Wednesday, August 22, 2018

Asteroid Ryugu | Japan's Hayabusa2 Spacecraft

This big space diamond has an estimated value of over 80 billion dollars. It's only diamond in shape, though—asteroid 162173 Ryugu is thought to be composed of mostly nickel and iron. Asteroids like Ryugu are interesting for several reasons, perhaps foremost because they are near the Earth and might, one day in the far future, pose an impact threat. In the nearer term, Ryugu is interesting because it may be possible to send future spacecraft there to mine it, thus providing humanity with a new source of valuable metals. Scientifically, Ryugu is interesting because it carries information about how our Solar System formed billions of years ago, and why its orbit takes it so close to Earth.

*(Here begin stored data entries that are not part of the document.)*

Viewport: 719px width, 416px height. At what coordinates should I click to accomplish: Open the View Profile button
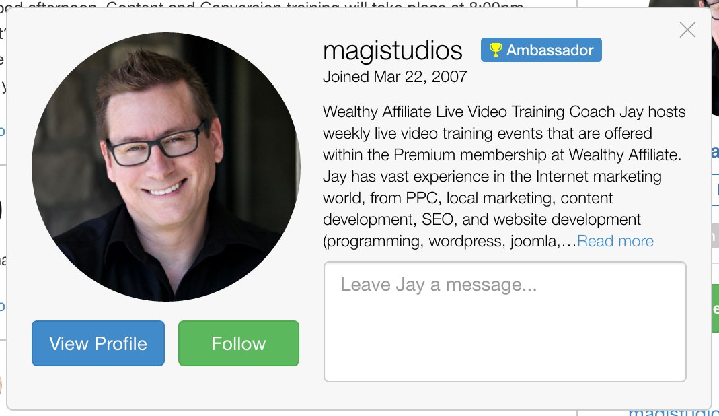point(98,343)
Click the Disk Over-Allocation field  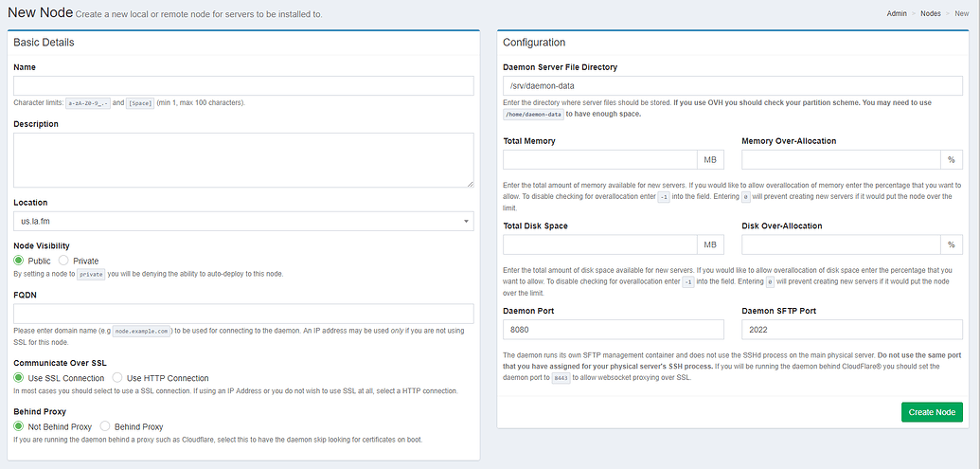pyautogui.click(x=841, y=244)
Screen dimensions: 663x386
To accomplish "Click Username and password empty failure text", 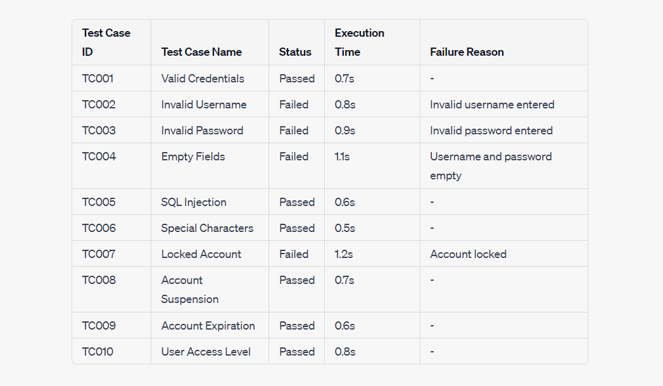I will [x=491, y=166].
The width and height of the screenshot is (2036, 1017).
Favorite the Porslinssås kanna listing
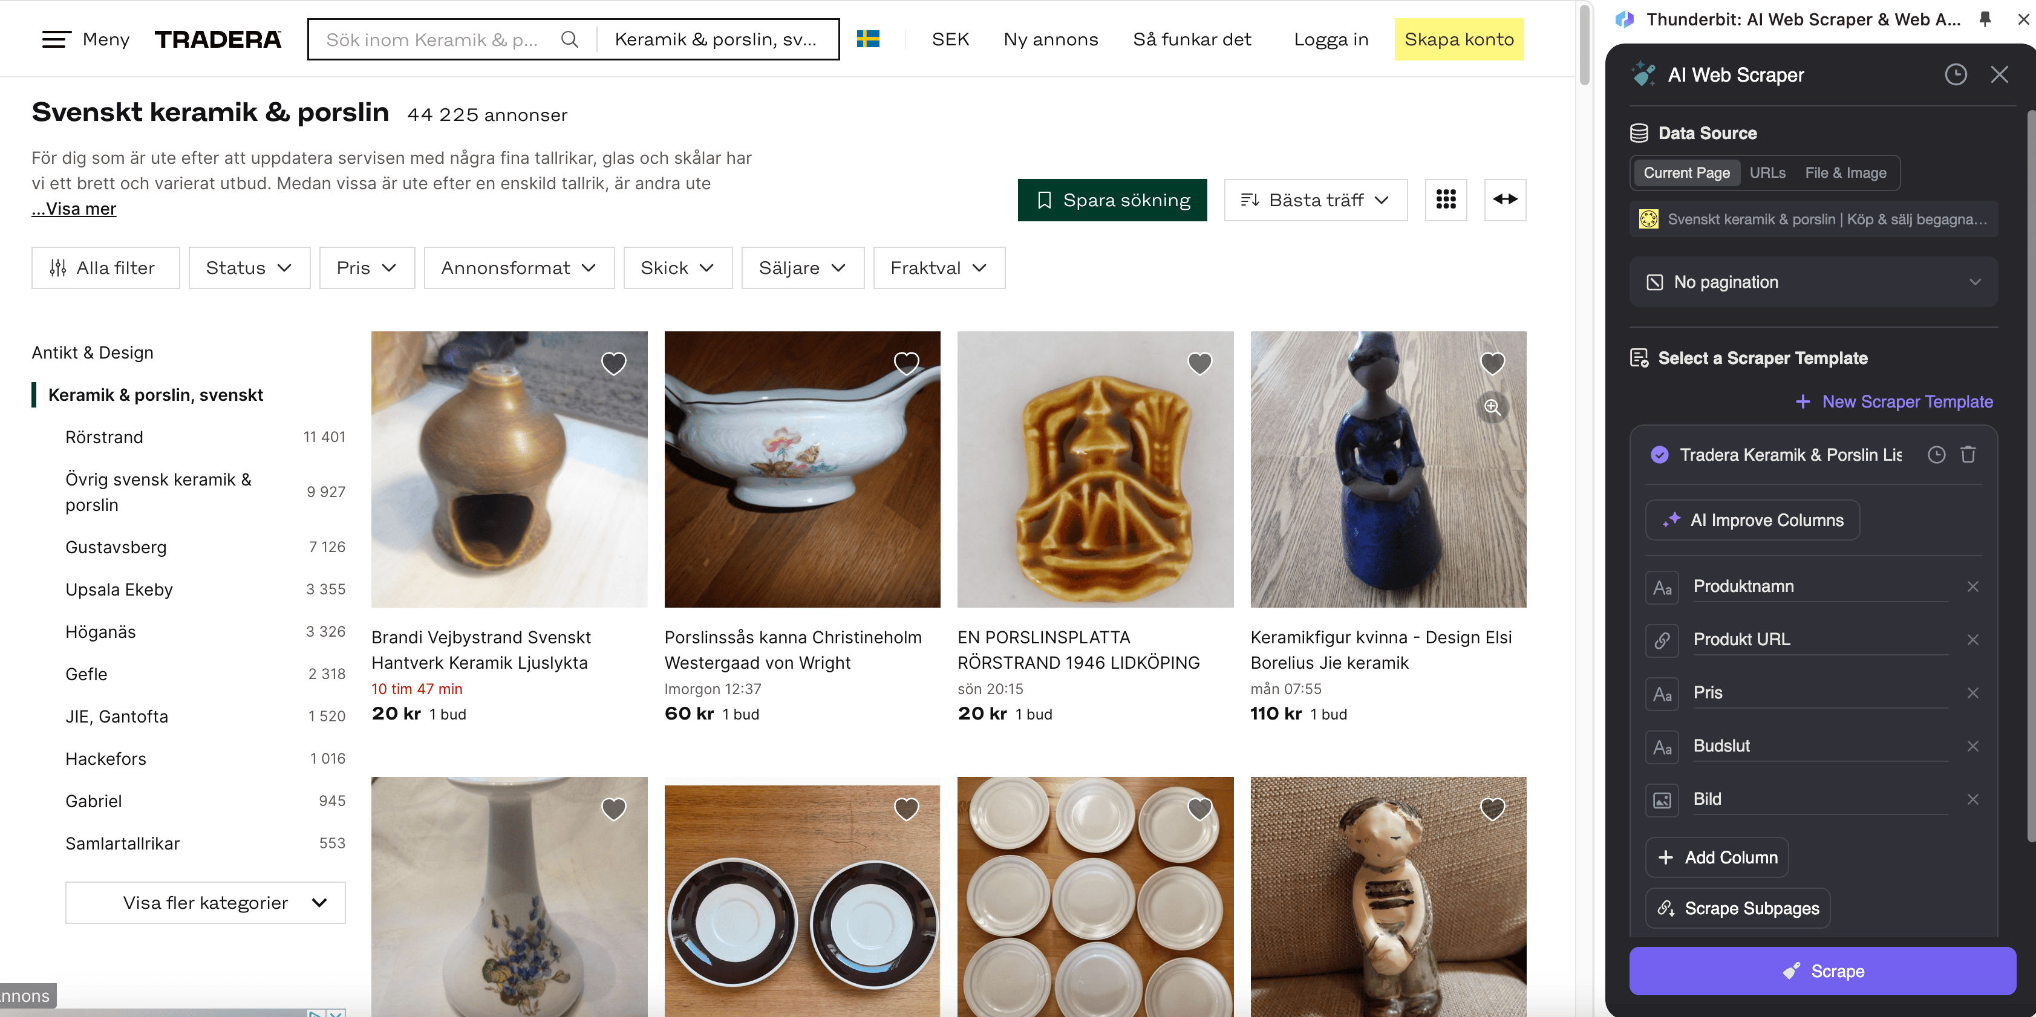click(x=906, y=363)
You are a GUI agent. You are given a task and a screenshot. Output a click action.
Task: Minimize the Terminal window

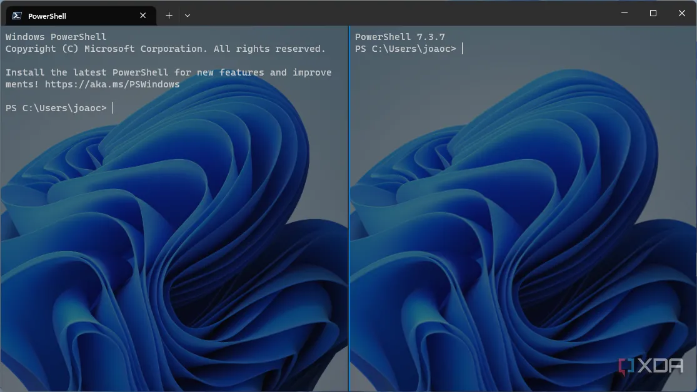(624, 13)
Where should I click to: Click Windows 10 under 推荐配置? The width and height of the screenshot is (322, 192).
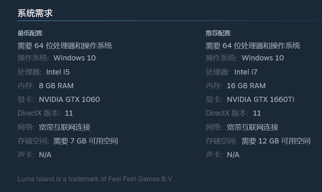point(262,58)
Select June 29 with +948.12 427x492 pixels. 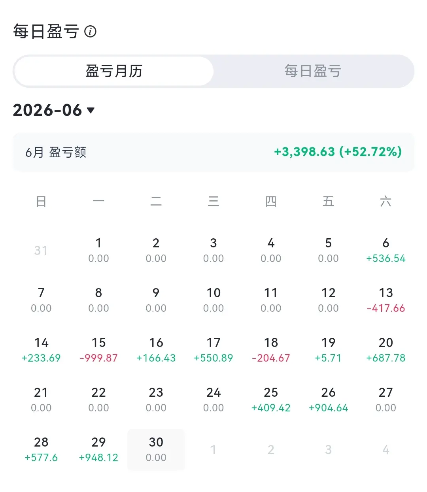pyautogui.click(x=98, y=450)
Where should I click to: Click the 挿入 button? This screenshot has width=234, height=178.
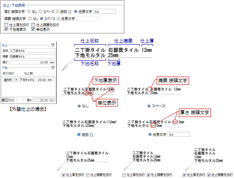[5, 100]
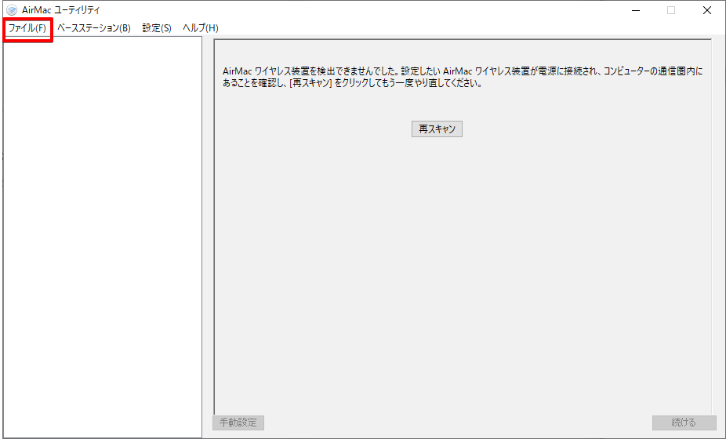Click the 続ける button
Image resolution: width=726 pixels, height=439 pixels.
[x=684, y=423]
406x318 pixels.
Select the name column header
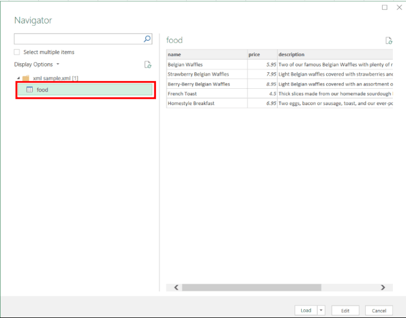(206, 54)
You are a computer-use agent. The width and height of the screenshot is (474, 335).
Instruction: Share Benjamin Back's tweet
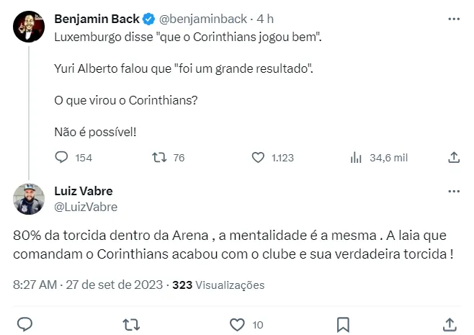tap(454, 157)
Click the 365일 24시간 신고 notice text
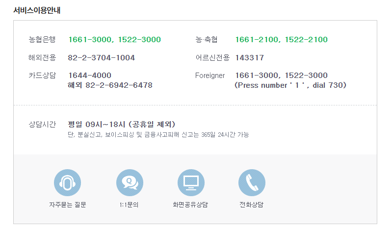Image resolution: width=391 pixels, height=230 pixels. [158, 134]
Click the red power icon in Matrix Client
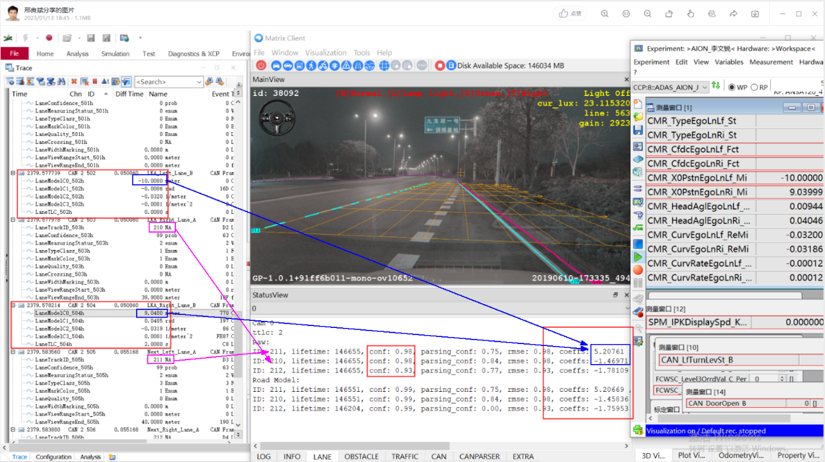Screen dimensions: 825x462 click(261, 65)
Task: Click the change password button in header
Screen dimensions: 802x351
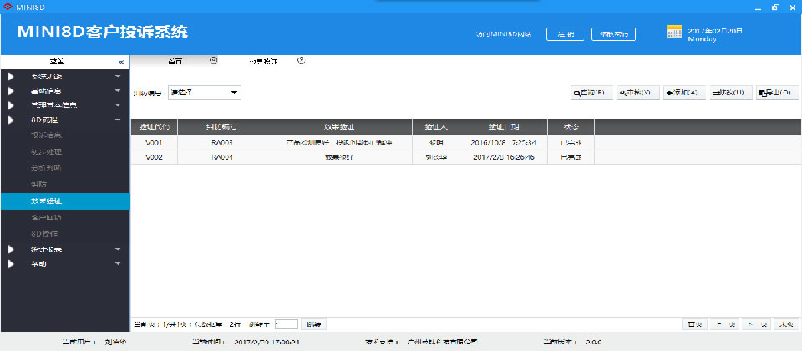Action: (x=614, y=34)
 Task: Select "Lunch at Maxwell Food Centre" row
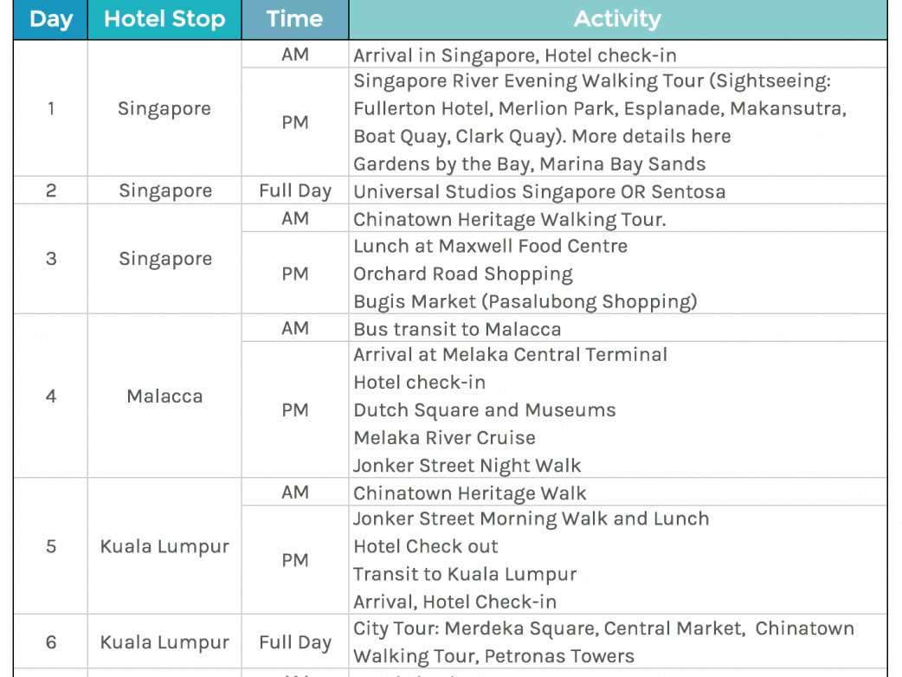tap(491, 246)
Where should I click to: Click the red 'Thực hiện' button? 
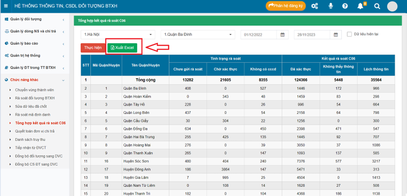tap(93, 48)
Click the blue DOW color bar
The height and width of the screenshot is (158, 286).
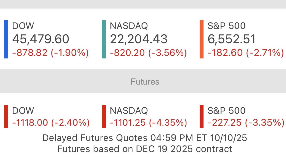click(x=6, y=39)
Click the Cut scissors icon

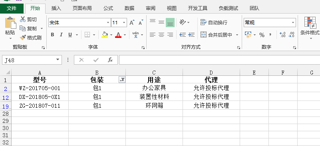coord(23,19)
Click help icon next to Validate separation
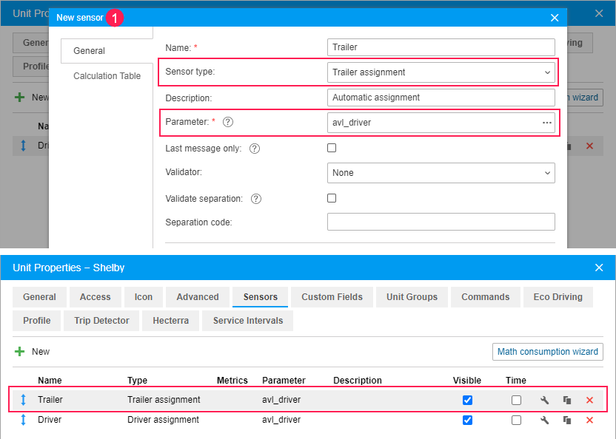 [256, 199]
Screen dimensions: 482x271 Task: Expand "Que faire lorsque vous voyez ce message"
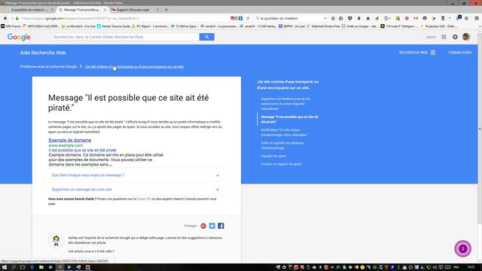[136, 175]
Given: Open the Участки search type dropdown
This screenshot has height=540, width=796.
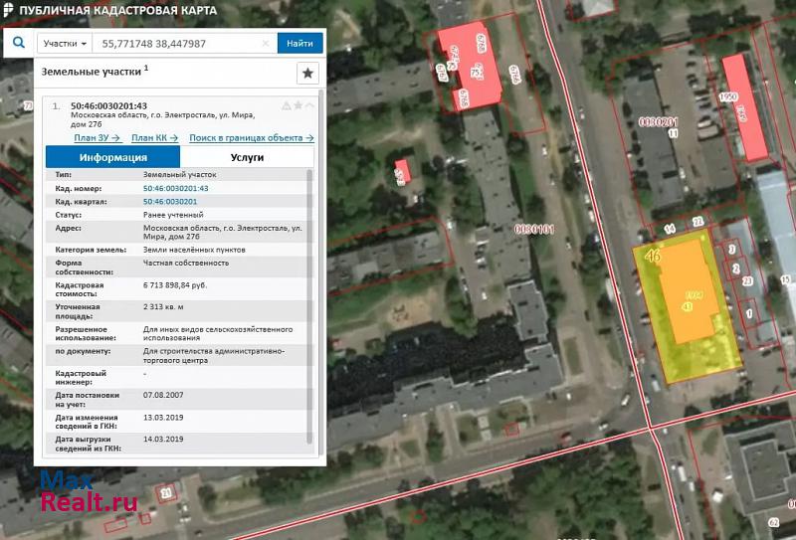Looking at the screenshot, I should tap(66, 44).
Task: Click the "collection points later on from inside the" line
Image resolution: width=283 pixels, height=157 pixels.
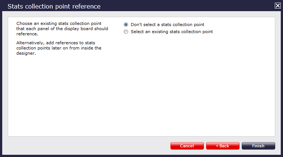Action: (x=59, y=48)
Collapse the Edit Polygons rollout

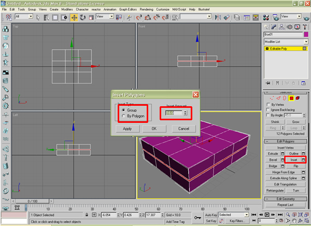(286, 141)
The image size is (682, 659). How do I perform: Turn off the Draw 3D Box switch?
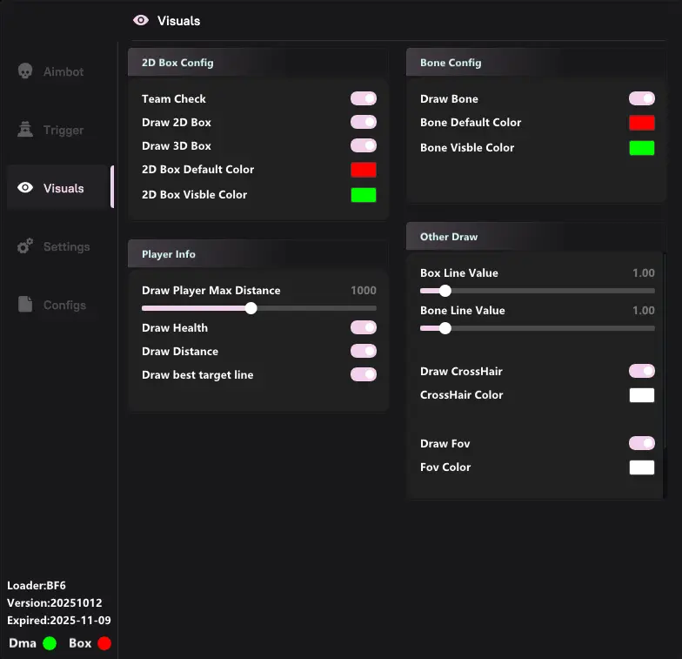[x=364, y=145]
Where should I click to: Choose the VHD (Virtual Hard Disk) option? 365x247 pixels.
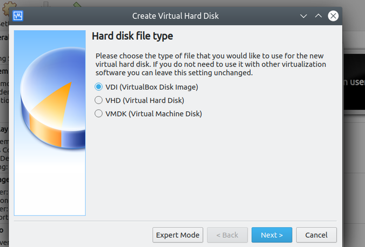[98, 100]
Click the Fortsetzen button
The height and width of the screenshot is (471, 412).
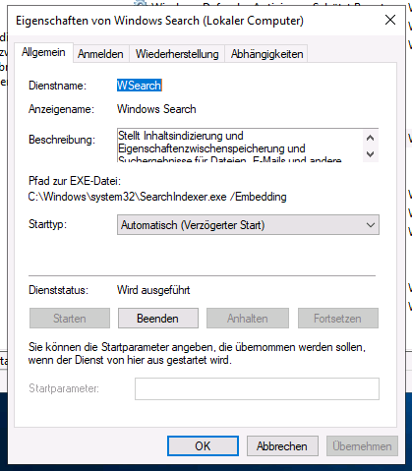[x=338, y=319]
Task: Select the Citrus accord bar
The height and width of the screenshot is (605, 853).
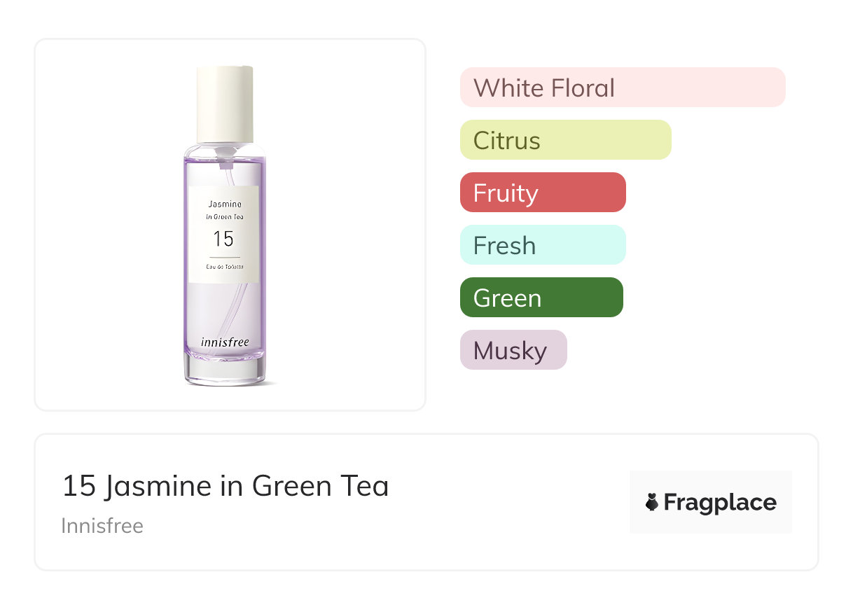Action: point(565,140)
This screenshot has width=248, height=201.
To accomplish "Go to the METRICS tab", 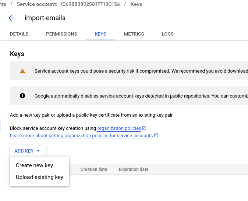I will (x=134, y=34).
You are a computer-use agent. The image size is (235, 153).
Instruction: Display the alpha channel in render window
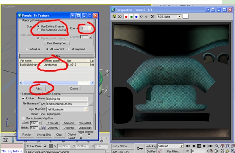(x=141, y=17)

Japan's robotic spacecraft Hayabusa2 just arrived at this one-kilometer wide asteroid in late June. The featured image shows surface structures unknown before spacecraft Hayabusa2's arrival, including rock fields and craters. Within the next three months, Hayabusa2 is scheduled to unleash several probes, some that will land on Ryugu and hop around, while Hayabusa2 itself will mine just a little bit of the asteroid for return to Earth.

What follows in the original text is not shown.